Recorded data

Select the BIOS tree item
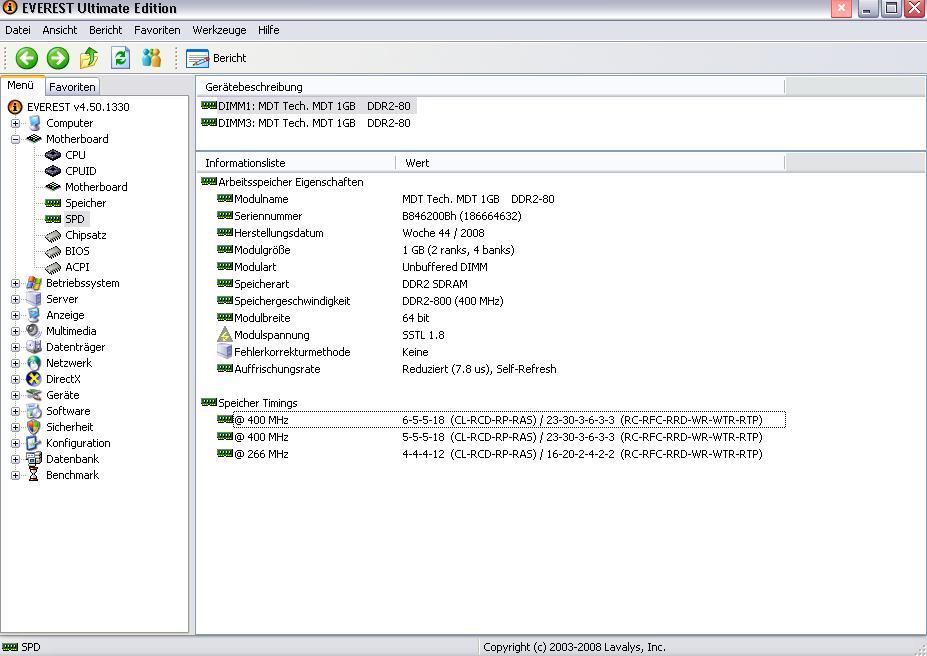This screenshot has height=656, width=927. point(77,251)
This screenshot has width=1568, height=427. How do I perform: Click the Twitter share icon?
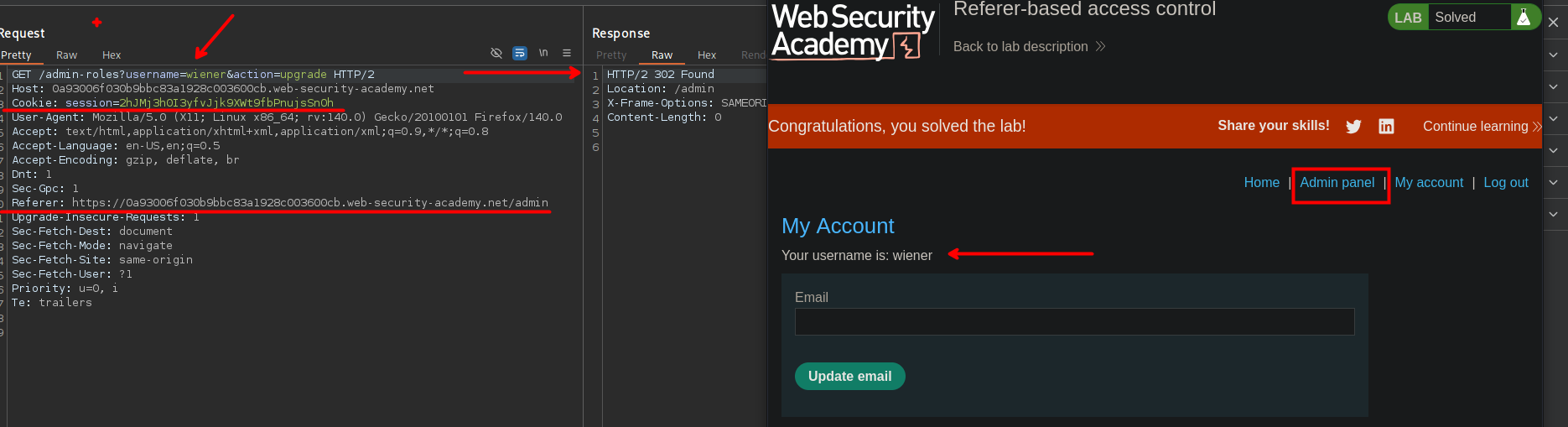click(x=1353, y=127)
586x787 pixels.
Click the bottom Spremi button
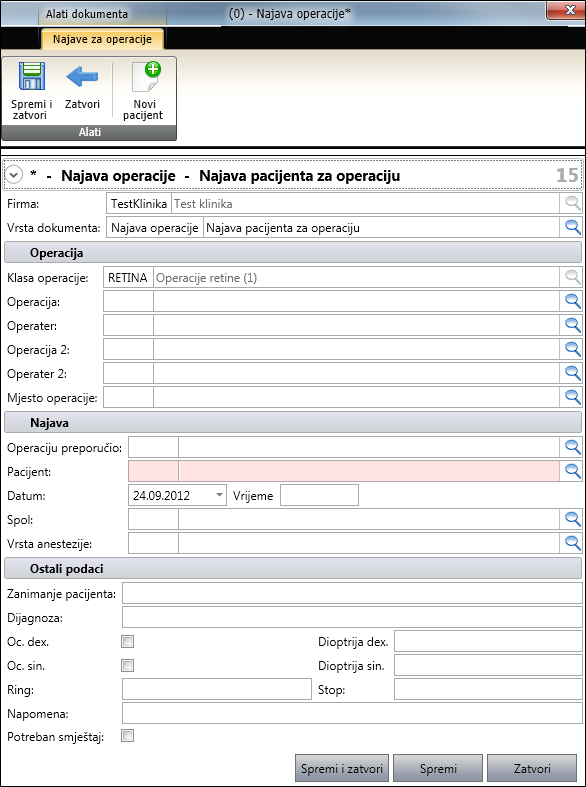click(x=438, y=768)
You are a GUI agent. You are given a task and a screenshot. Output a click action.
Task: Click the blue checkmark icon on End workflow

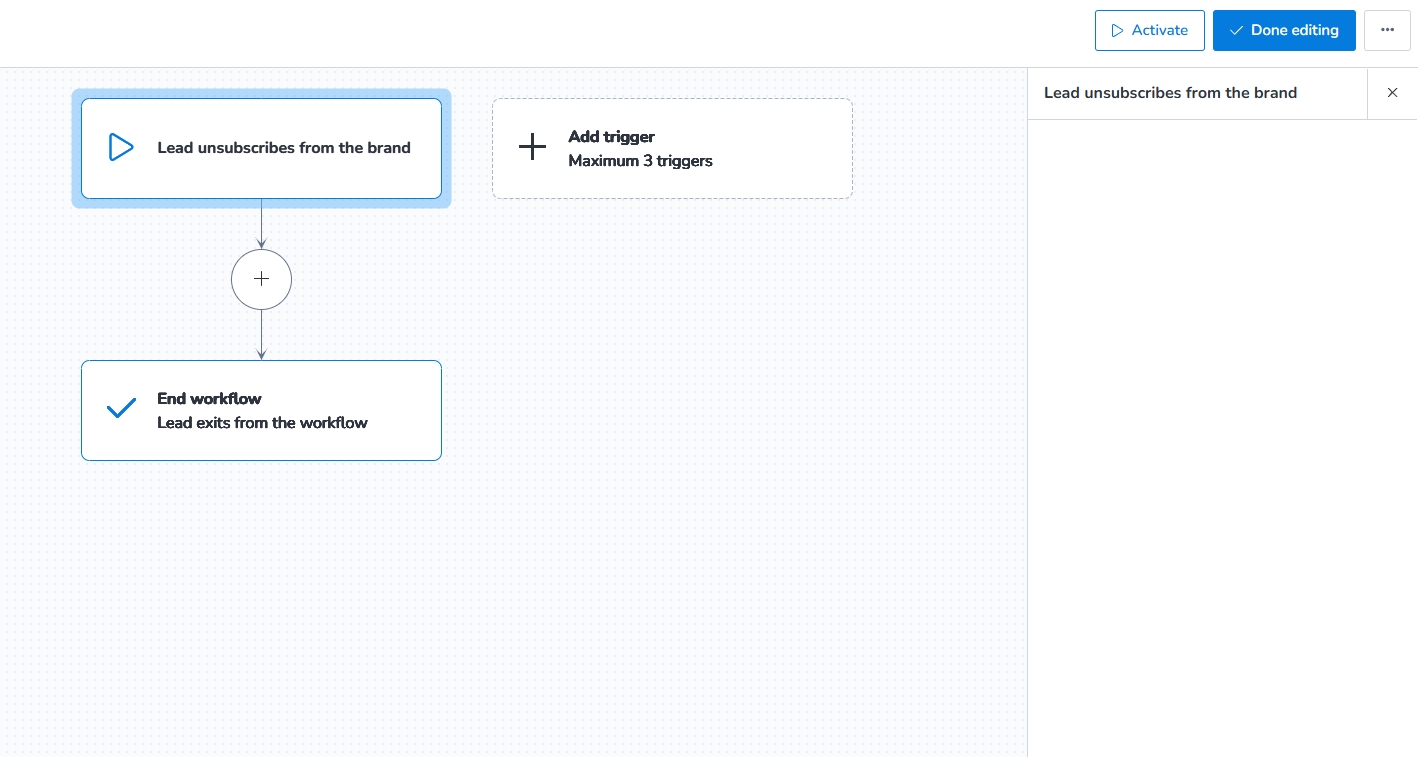121,409
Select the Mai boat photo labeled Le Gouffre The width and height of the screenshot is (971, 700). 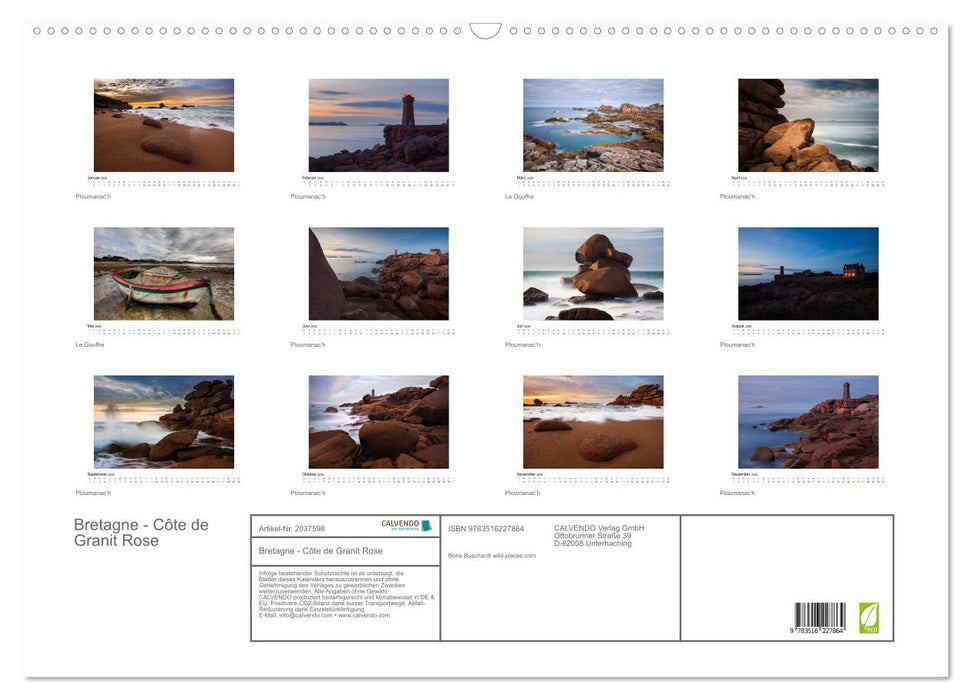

# Exercise
Reproduce the entries above exactly. Do not include the images.

# Finished task
Select the BIOS tree item
This screenshot has height=656, width=927. point(77,251)
This screenshot has width=1568, height=427. How do I perform: Click the Twitter share icon?
click(x=1353, y=127)
586x787 pixels.
Click the bottom Spremi button
click(x=438, y=768)
You are a GUI agent. You are given a task and a screenshot. Output a click action.
Task: Click the blue checkmark icon on End workflow

121,409
Select the Mai boat photo labeled Le Gouffre The width and height of the screenshot is (971, 700). 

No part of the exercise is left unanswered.